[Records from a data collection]
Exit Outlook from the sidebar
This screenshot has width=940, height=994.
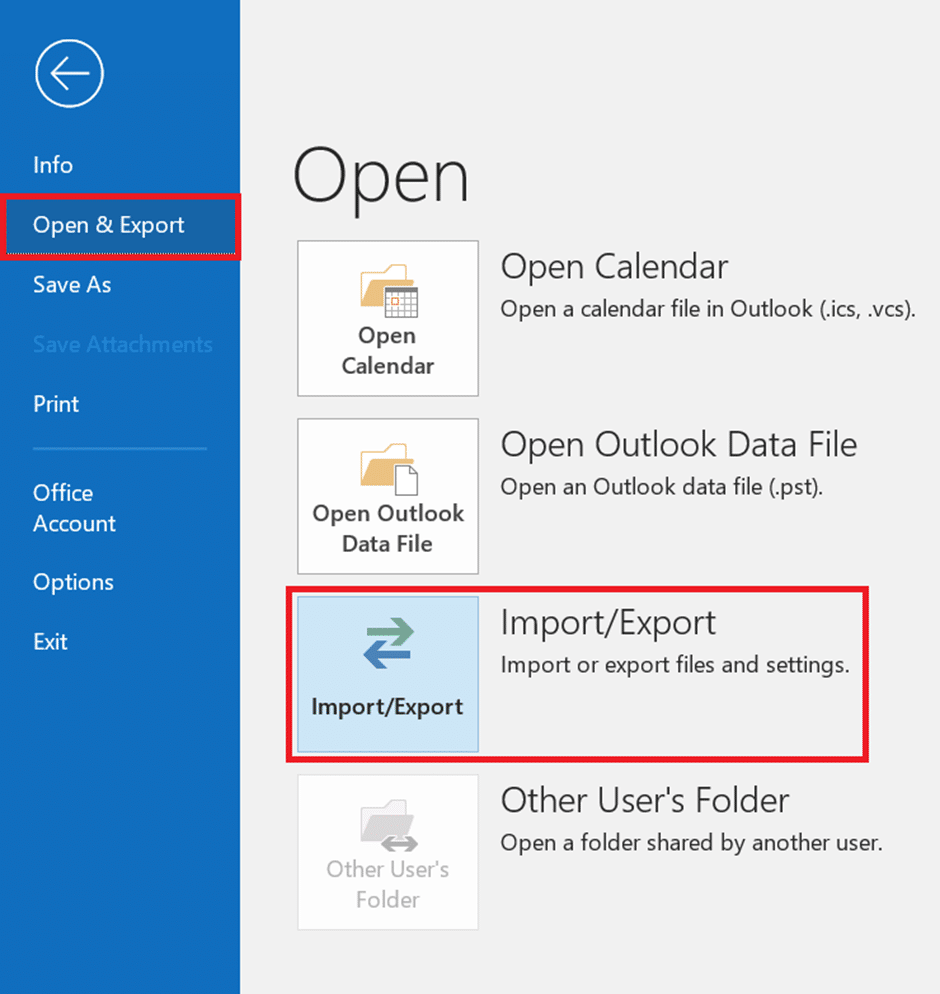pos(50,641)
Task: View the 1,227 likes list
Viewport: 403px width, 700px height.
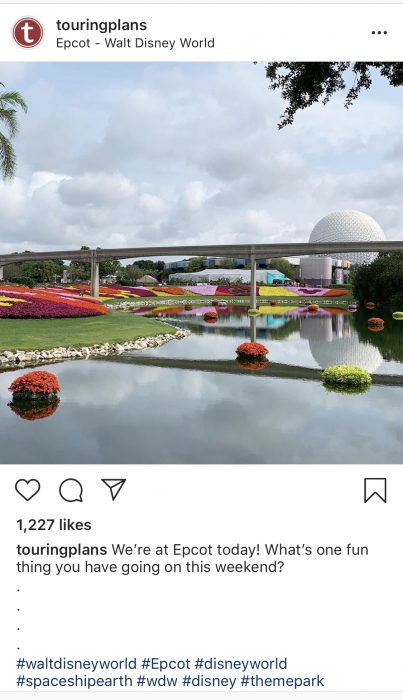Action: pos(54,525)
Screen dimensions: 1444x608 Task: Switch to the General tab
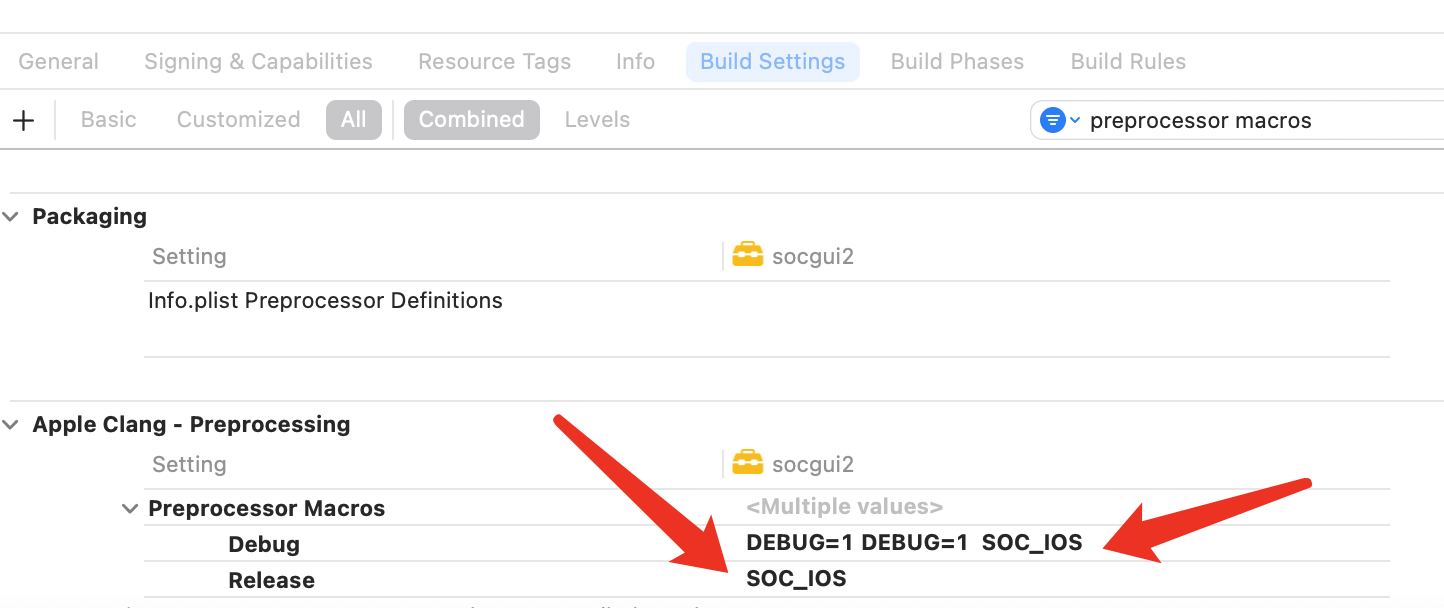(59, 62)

* **BRIEF**
Set down the lines of the records above exactly, apart from the pictures.

* **TASK OUTPUT**
Exit Outlook from the sidebar
This screenshot has width=940, height=994.
pos(50,641)
Task: View the 1,227 likes list
Viewport: 403px width, 700px height.
Action: pos(54,525)
Screen dimensions: 1444x608 Task: Switch to the General tab
(59, 62)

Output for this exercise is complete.